__Activity__
Scan the material below for the string "will", and copy every line where it shows up.

*** Dataset records ***

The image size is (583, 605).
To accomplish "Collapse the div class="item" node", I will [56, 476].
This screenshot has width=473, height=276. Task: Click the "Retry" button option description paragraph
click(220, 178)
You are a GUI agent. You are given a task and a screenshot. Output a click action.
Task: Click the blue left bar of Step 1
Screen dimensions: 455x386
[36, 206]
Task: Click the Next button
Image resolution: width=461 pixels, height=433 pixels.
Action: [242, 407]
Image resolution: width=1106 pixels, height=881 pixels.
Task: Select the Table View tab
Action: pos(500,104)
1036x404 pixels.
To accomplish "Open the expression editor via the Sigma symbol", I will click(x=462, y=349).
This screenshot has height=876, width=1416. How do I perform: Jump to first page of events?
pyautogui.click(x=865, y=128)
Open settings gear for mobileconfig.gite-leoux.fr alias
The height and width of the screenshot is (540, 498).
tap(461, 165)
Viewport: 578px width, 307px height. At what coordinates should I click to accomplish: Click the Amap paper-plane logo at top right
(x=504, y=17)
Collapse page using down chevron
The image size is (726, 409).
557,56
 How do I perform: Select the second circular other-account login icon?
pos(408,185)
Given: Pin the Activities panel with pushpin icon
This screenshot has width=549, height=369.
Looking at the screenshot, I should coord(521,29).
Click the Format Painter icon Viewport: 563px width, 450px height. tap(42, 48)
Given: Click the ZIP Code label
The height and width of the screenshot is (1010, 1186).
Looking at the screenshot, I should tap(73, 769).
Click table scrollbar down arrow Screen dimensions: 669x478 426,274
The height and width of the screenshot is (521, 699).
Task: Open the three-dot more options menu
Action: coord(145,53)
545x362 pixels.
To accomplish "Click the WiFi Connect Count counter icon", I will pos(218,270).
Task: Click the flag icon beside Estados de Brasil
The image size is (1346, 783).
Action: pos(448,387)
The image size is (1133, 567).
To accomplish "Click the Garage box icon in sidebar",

*** End of Dataset records ***

__Task answer__
To accomplish "Collapse the div class="item" node", I will [56, 476].
To accomplish "Open the expression editor via the Sigma symbol", I will click(x=462, y=349).
To accomplish "Click the WiFi Connect Count counter icon", I will pos(218,270).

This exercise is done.